[Start of Attachment]
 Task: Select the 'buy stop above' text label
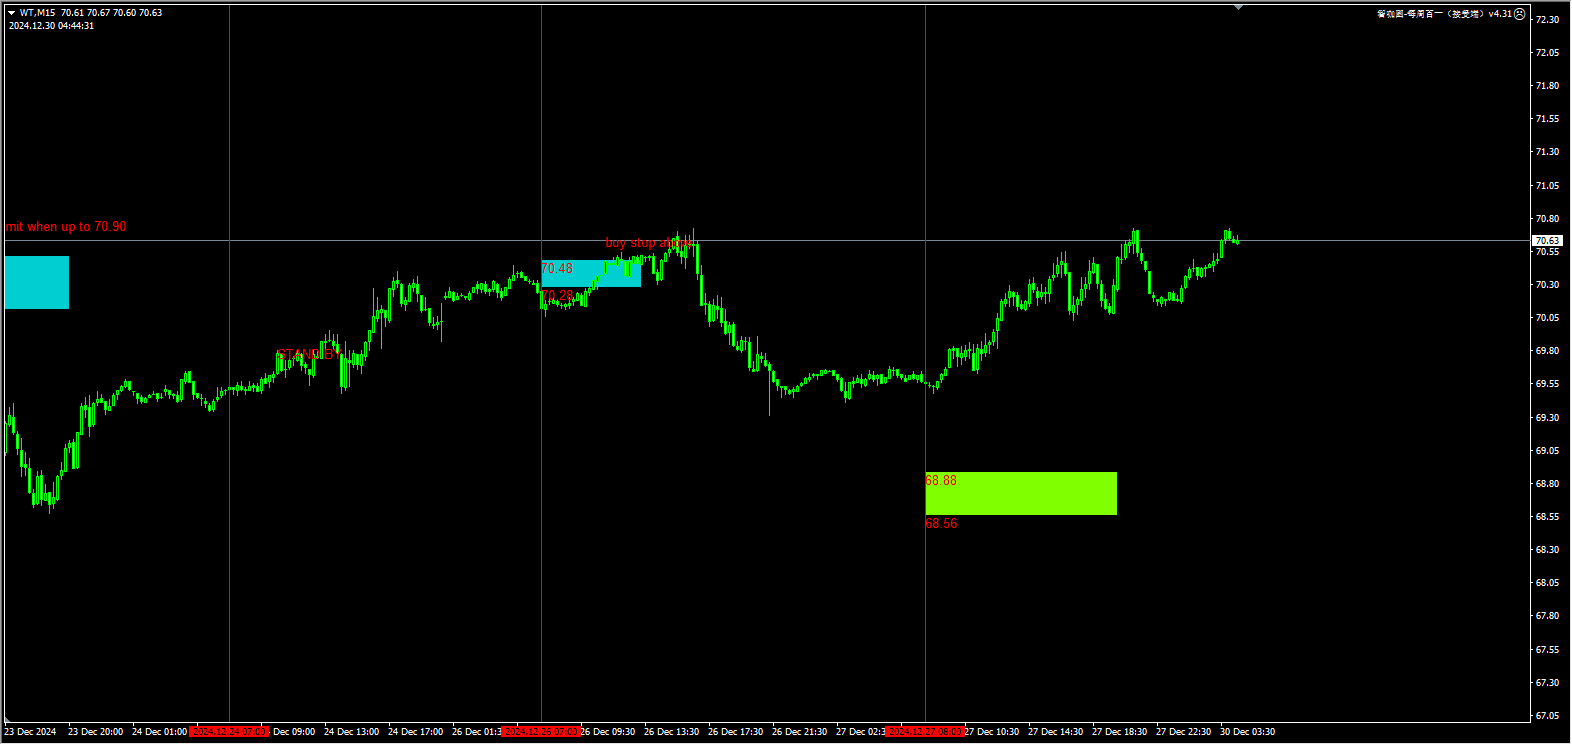pos(647,243)
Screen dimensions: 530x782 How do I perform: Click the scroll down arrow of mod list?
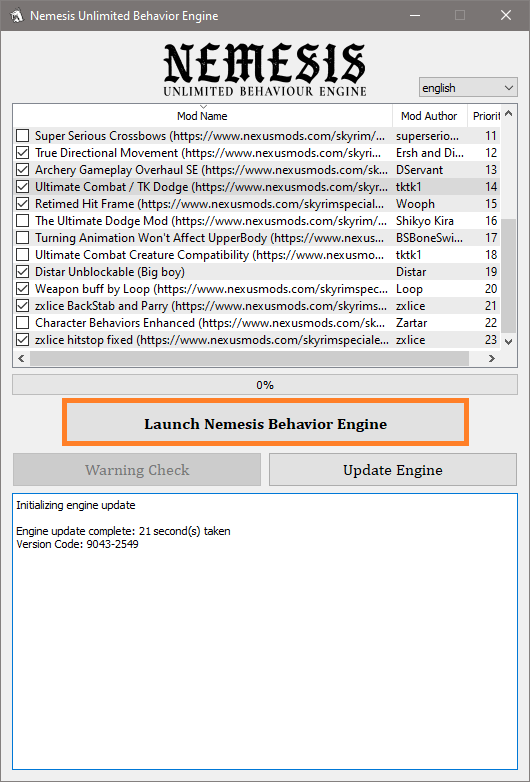tap(508, 342)

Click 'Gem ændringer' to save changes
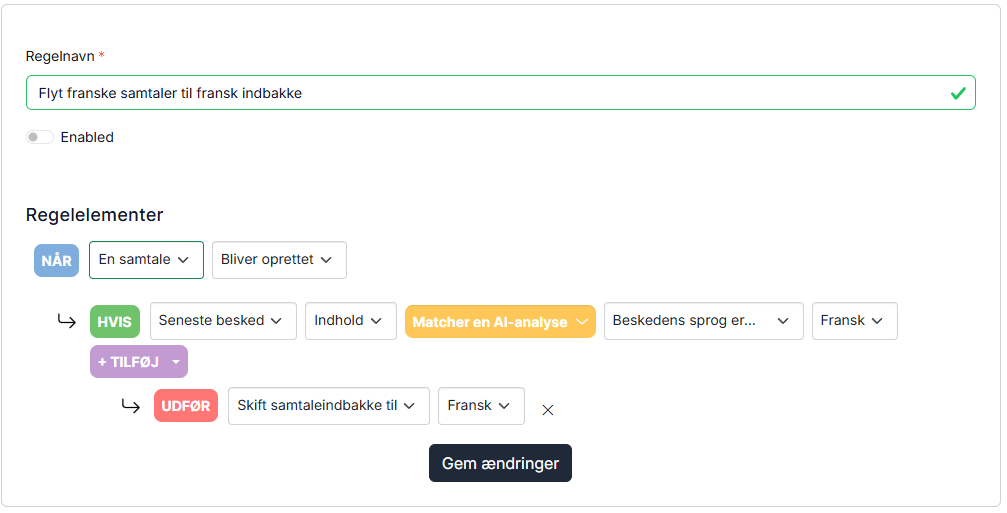[x=500, y=463]
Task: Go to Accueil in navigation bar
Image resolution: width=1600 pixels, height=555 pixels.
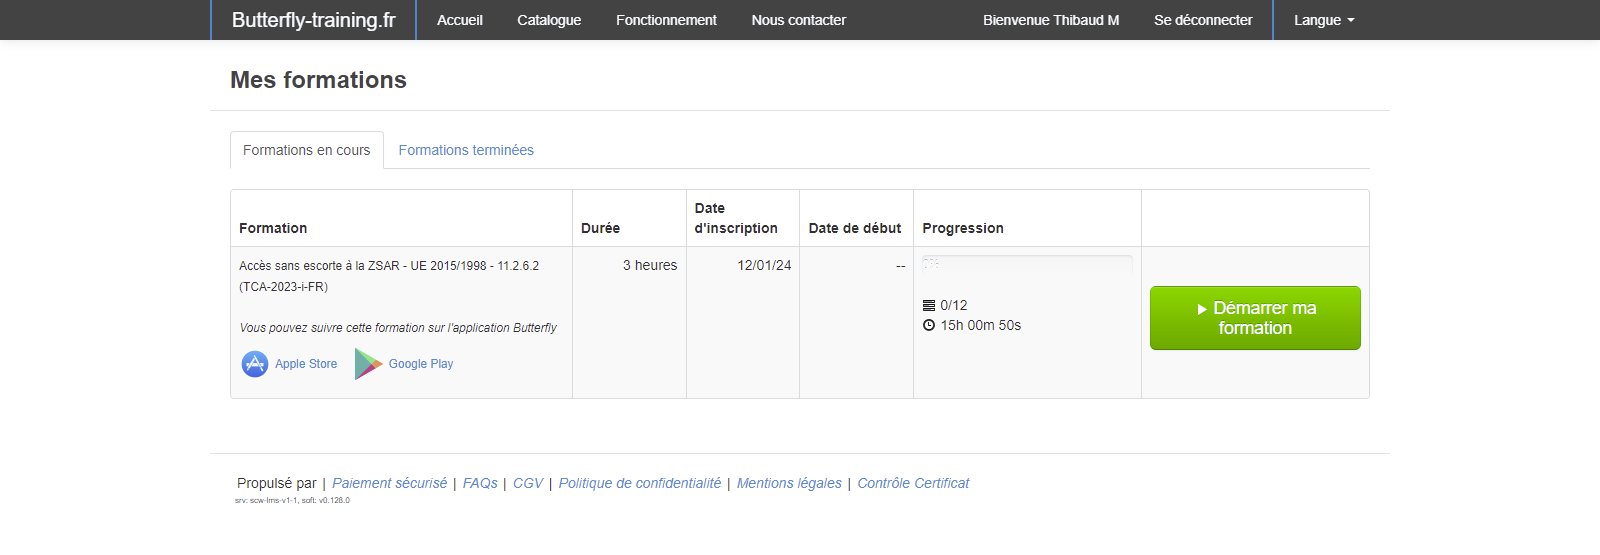Action: [x=459, y=20]
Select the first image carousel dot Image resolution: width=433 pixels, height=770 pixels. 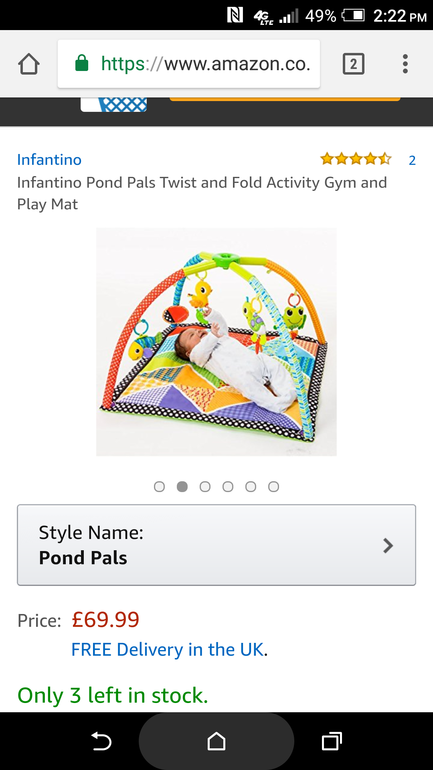click(159, 487)
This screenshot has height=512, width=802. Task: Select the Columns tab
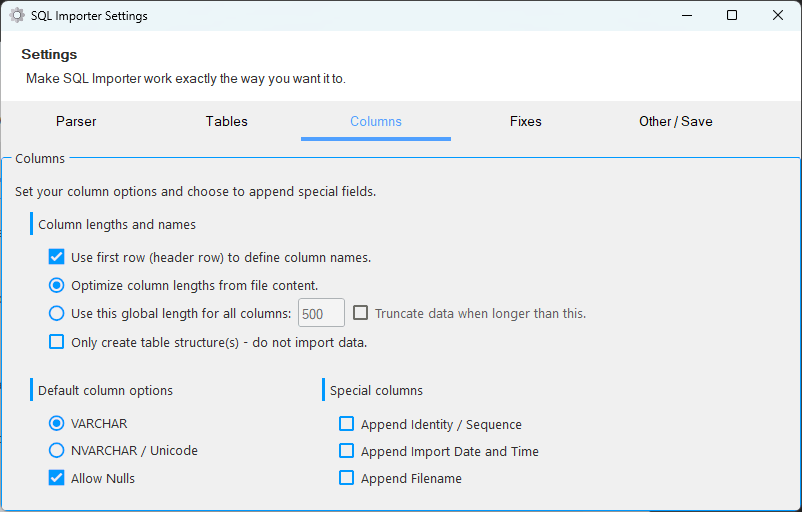tap(376, 121)
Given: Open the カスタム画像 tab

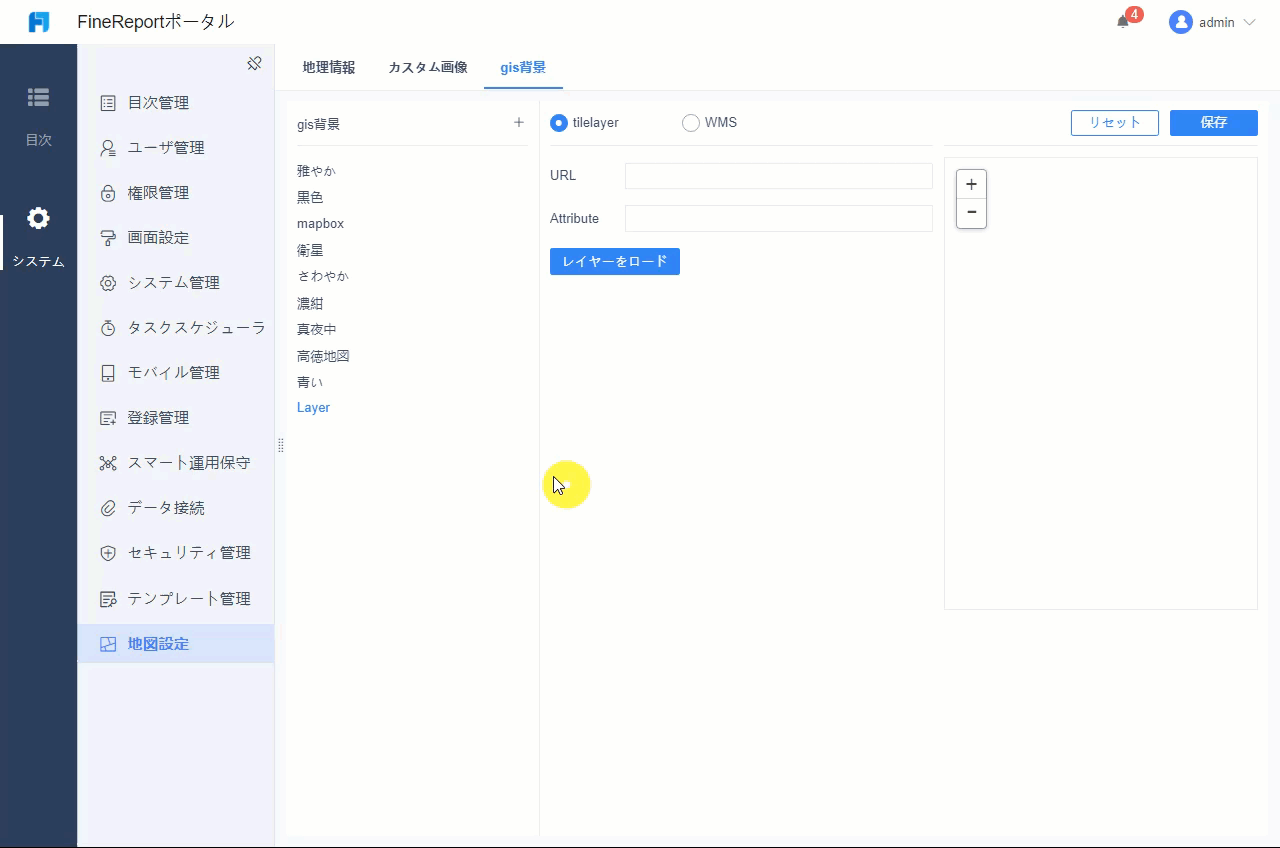Looking at the screenshot, I should click(427, 68).
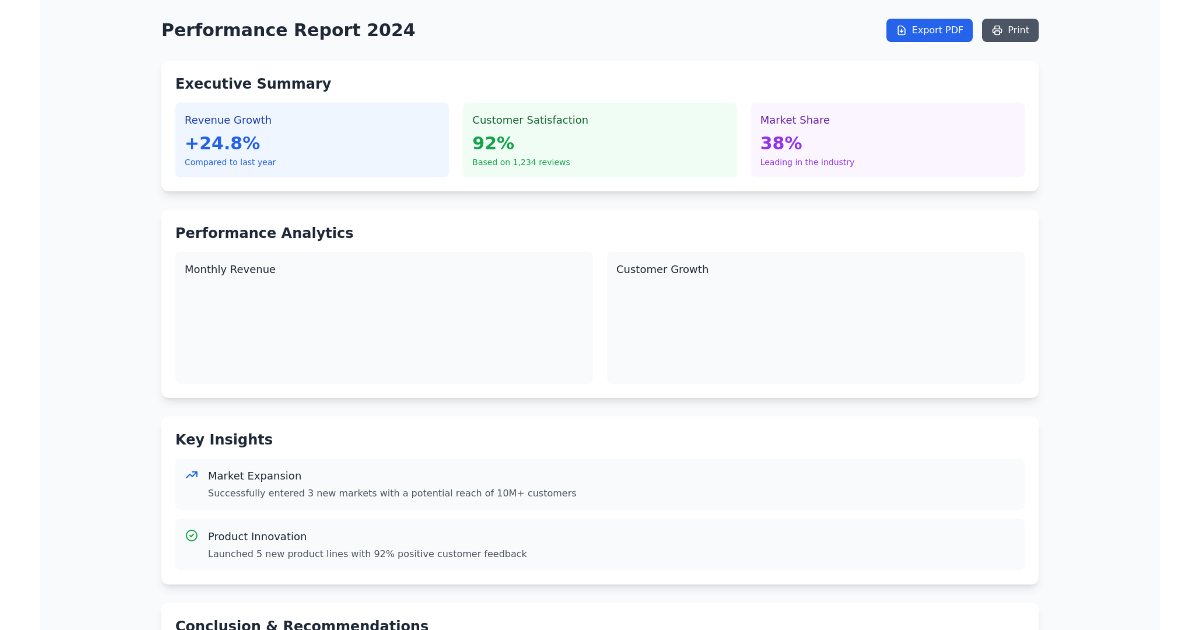This screenshot has height=630, width=1200.
Task: Select the Customer Satisfaction card
Action: [600, 140]
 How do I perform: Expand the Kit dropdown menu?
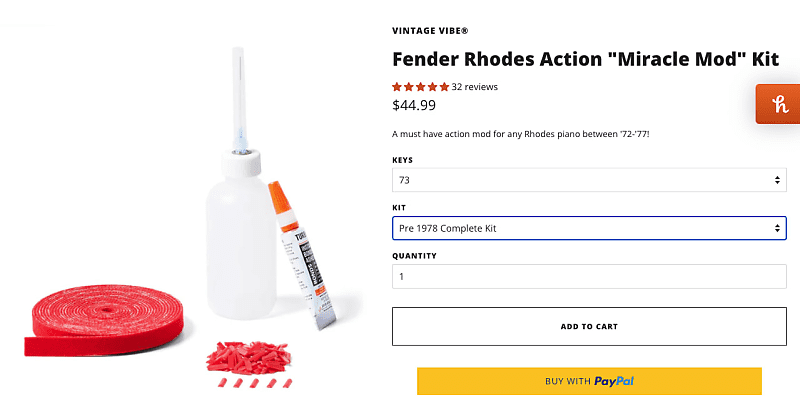[588, 228]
[End of Attachment]
The expected answer consists solely of the lines from the one with "Given: Open the カスタム画像 tab" through the last line of the listing above, restated exactly, minus any pictures.

Response area:
Given: Open the カスタム画像 tab

Looking at the screenshot, I should click(427, 68).
This screenshot has height=630, width=1200.
Task: Select the Customer Satisfaction card
Action: [600, 140]
 How do I perform: Expand the Kit dropdown menu?
[588, 228]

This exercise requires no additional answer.